Taiwan: the not so ugly duckling of Asia

Living in South Korea as an English teacher is a great way to travel around Asia. Last month my boyfriend and I decided to leave the snow behind and find the absent sun.

Taiwan, known for pleasant seasons year-round, averaged a temperature colder than expected this winter. Not only was the weather unpredictable, but New Year’s Eve proved to be an unconventional chain of events. With poor judgment and lack of planning, our midnight was spent on the side of a busy freeway. The night ended with a “suite” upgrade and VIP service at a local club. Let me start from the beginning.

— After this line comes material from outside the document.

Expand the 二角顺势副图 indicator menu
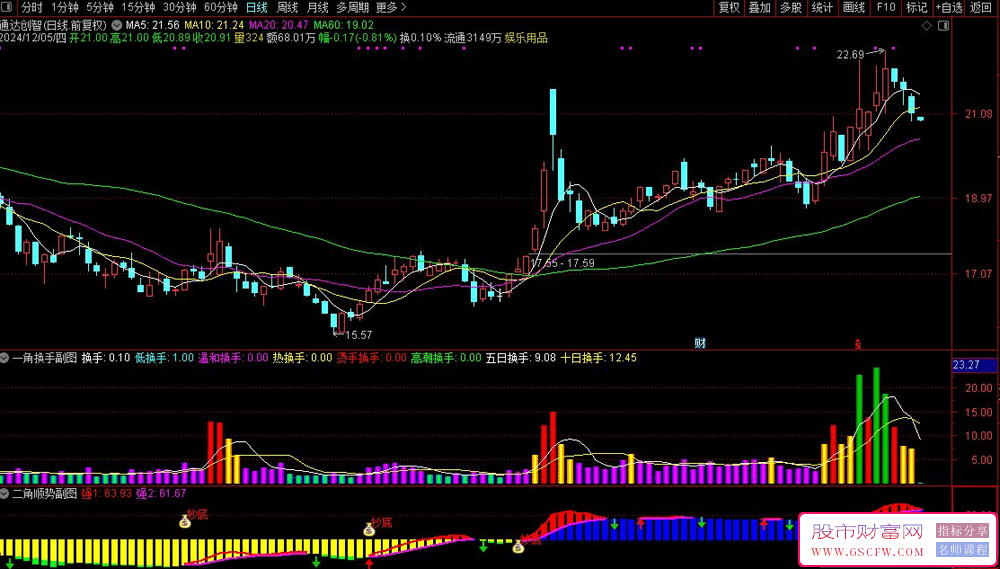Screen dimensions: 1000x569 (5, 494)
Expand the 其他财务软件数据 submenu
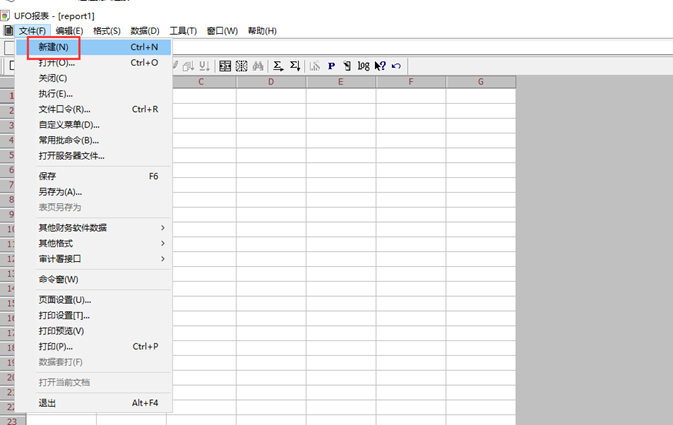Image resolution: width=673 pixels, height=425 pixels. (163, 228)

We had decided to celebrate New Year’s Eve in Taiwan’s capital Taipei. Taipei was previously known as the “ugly duckling” of Asia. Many tourists seemed to overlook the small island.

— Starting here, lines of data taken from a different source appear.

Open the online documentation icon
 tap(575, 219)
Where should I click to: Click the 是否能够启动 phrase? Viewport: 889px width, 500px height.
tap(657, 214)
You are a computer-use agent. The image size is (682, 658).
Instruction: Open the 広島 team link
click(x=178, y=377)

My first impression of Taiwan was that of a traditional country struggling to be modern. There were old deteriorating buildings alongside new cars and expensive shops. I loved the unique ambience of the city and the night life was bustling with markets, street food vendors, and small art exhibits. We visited Shilin Night Market which features a  wide range of fashionable shops, authentic Taiwanese games, and eclectic food stalls.

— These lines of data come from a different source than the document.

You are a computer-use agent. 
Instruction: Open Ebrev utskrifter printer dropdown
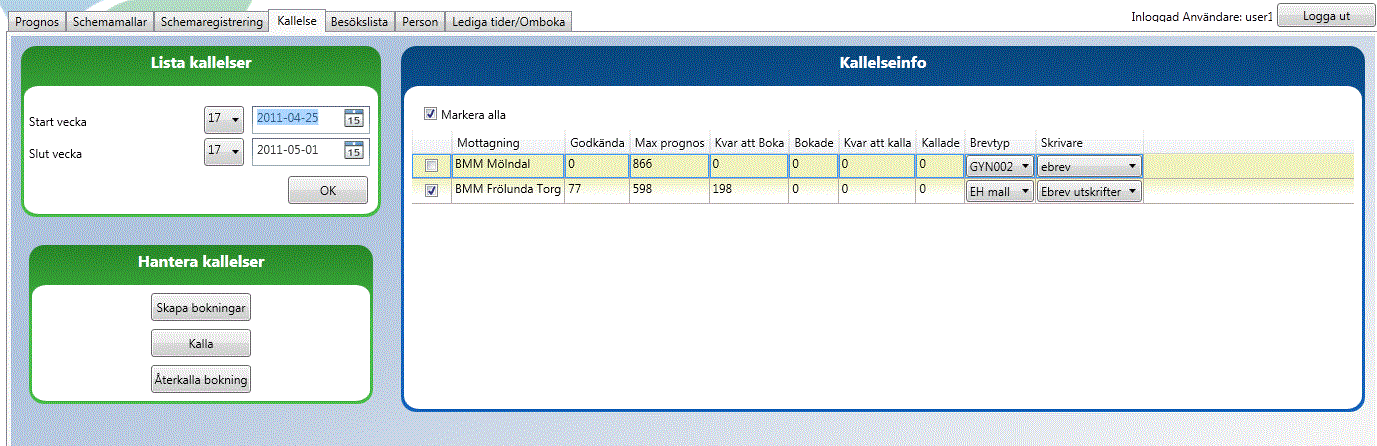coord(1089,191)
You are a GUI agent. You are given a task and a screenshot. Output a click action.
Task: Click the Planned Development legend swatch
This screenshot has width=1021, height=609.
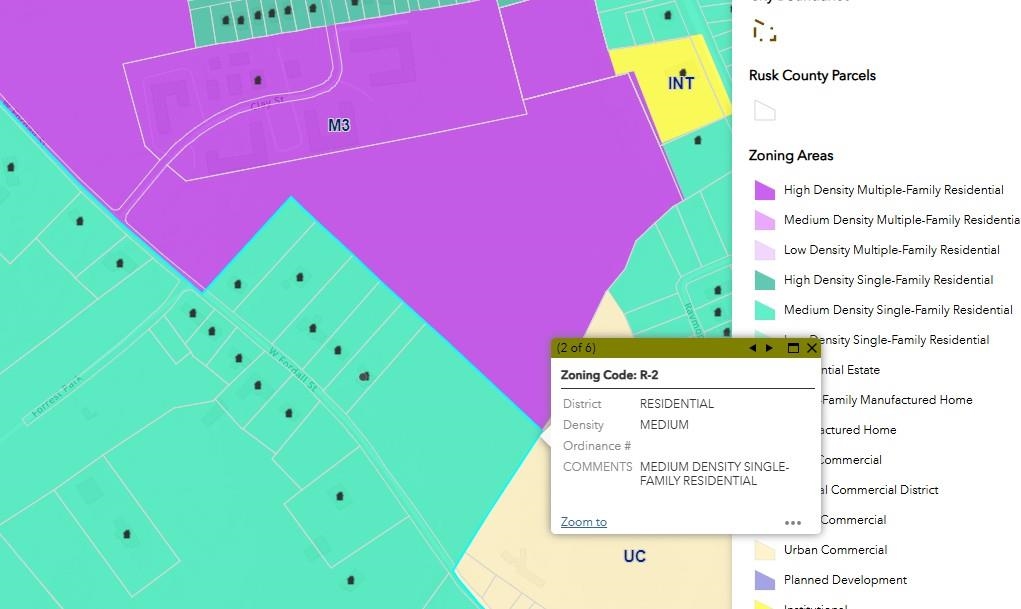coord(764,580)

The locals were exceptionally helpful when we haggled with taxi drivers in English. They went so far as to offer us rides which made my first hitchhiking experience a breeze. A friendly stranger in a minivan welcomed us on board where we sat cramped between crates of eggs and jugs of milk. Arriving unharmed at our destination, we bathed with locals in a beautiful hot spring and enjoyed a breathtaking view of the mountains.

The evening ended at a traditional Taiwanese restaurant where the menu looked more like a Latin tome. English was non-existent here and knowing little Mandarin made things quite difficult. We pointed to a picture and prayed we didn’t order any domesticated animal meat. To be sure, there was Adam on one side of the table moo-ing like a cow and I had my elbows bent, trying to mimic a chicken. The waitress smiled politely and walked away. Our melodramatic performance left us feeling defeated, but dinner ended up being pleasantly appetizing.

After spending five wonderful days in Kenting it was back to Taipei. A simple error in hotel rooms, ended with a huge upgrade to a family sized suite. We took advantage of our newfound luxury before heading to Taipei building 101, famous for its annual fireworks display at midnight. Until the tower was trumped by Dubai’s Burj Khalifa in 2010, it was the world’s tallest building.

At 11:58 p.m. we were still in the cab but could see the distant tower. We paid the fee and stood with other pedestrians in the middle of the highway trying to get a glimpse of the lit-up sky. Jam-packed with locals and Westerners wishing “Happy new year,” the crowds outside were electric with excitement. We found a bar where friendly locals shared their VIP booth and drinks with us.

The eclectic cuisine, vibrant night markets, stunning nature reserves, and welcoming locals make Taiwan a unique and exciting vacation spot for tourists of all ages. Taiwan is no longer an ugly duckling. It has blossomed into a truly dynamic country.